Sunday, February 15, 2009

Random Act of Gratitude #46: Employment Opportunities (Part I)

When I finished teachers' college, it was a difficult time for jobs. I spent a year doing supply work and getting a fair bit of it, thanks to several schools who put me at the top of their short lists. Ironically, it wasn't one of those schools who gave me my first contract, nor was it the principal of one of those "regular" schools.

In the summer before my second year out, I received a call from a principal who invited me to interview for a long term placement covering for a maternity leave.

Seriously, she called me and invited me to apply.

How did this come to be?

Well, firstly, she was apparently one of those who interviewed me at the board level just to be put on the "eligible to hire" list. Clearly I was just too stressed out with being interviewed to really clue in to who it was that interviewed me, but also I certainly didn't figure that I would stand out in any was from the other million people that are interviewed at the board level. I was just glad to be put on that list.

After I was hired, the principal also told me that I'd supplied at the school where she had been working as vice-principal the year before. As far as I know, I was there twice and only twice. Unbeknownst to me, she had come to stand in the doorway for a while and watched while I was doing the supply teacher thing. "I thought they might eat you alive," she told me, "but I came and watched from the hallway for a while and was surprised by how smoothly things were going." I clearly didn't know she was watching and, to be honest, I have no recollection of what I might have been doing with the class. I only vaguely remember going to the school. To this day I always tell supply teachers that every time they walk into a school, it's an audition. Having been on the hiring panel at my current school several times, I know that's definitely true.

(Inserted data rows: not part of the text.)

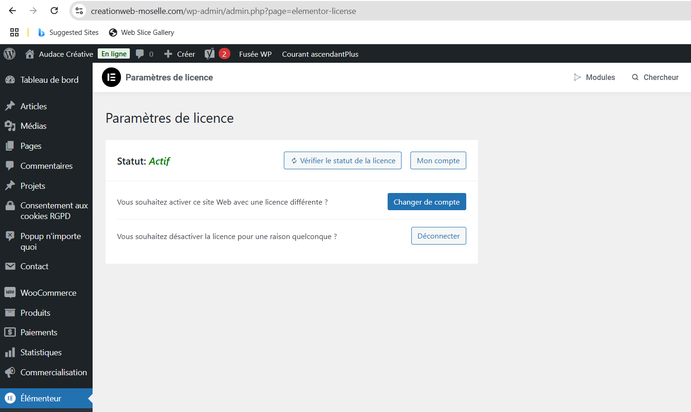Open Web Slice Gallery bookmark
This screenshot has width=691, height=412.
coord(140,32)
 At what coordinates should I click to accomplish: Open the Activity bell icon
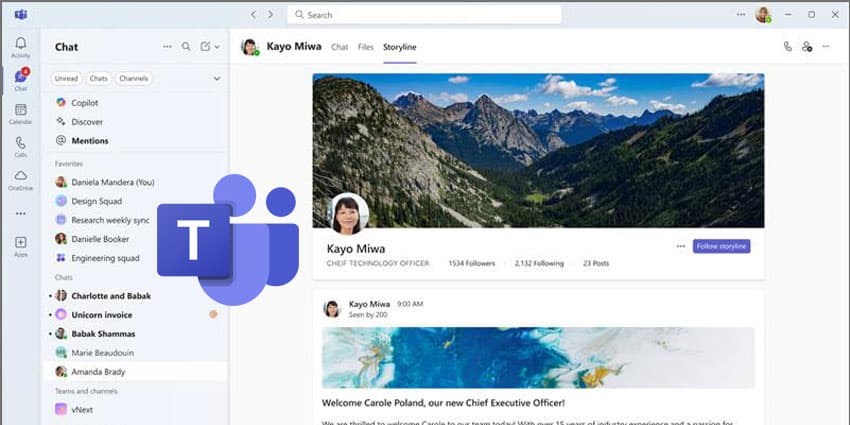[x=21, y=43]
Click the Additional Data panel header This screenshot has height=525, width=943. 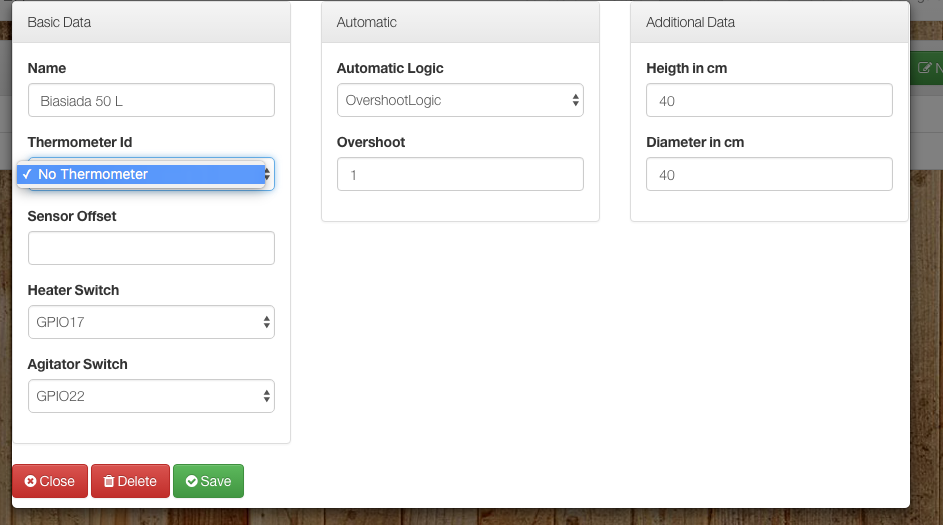tap(769, 22)
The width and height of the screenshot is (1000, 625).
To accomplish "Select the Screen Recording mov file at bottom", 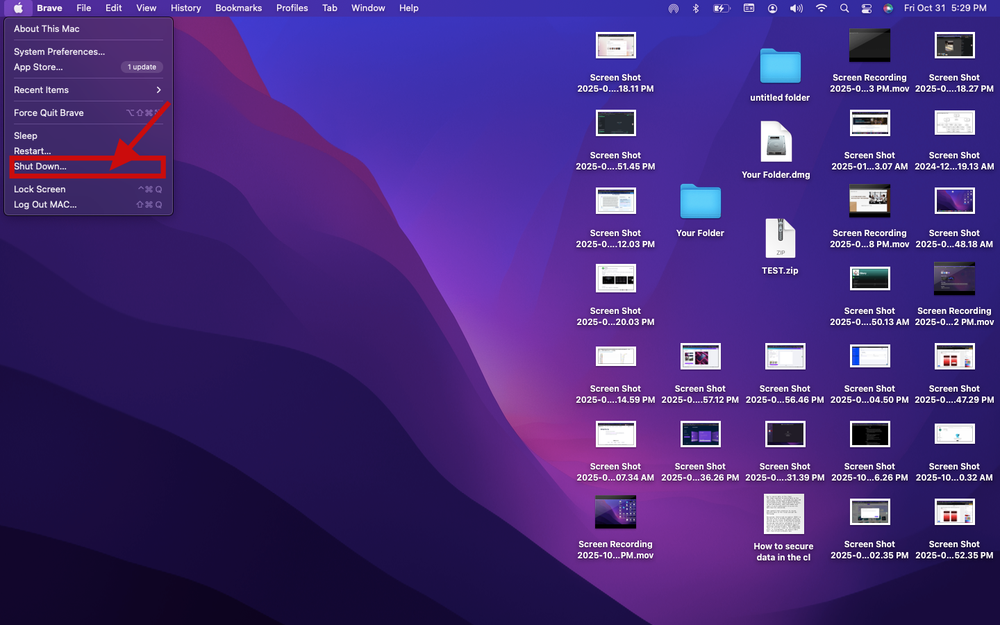I will [x=615, y=512].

Finally, she also told me she remembered me from a few meetings we apparently attended together. I don't really recall meeting her there, but there you have it.

The point of this whole spiel is that I appreciate that someone wanted to support me getting a start in my career enough that she actually contacted me (when I should have been doing the leg-work, but hadn't heard about the job at all) and made it happen for me. She was hugely supportive of me teaching according to my own style and philosophy and encouraged my arts program in a school which was wonderful but in which my class was certainly not the norm.

To further sweeten the deal, what was supposed to be a six-month maternity leave assignment was changed at the end of the first week of school to a contract position. My foot was officially in the door.

Thank you Linda (even though you moved out to BC somewhere years ago and don't read this at all). I am grateful to this day for the opportunity you gave me to have my first class of my own.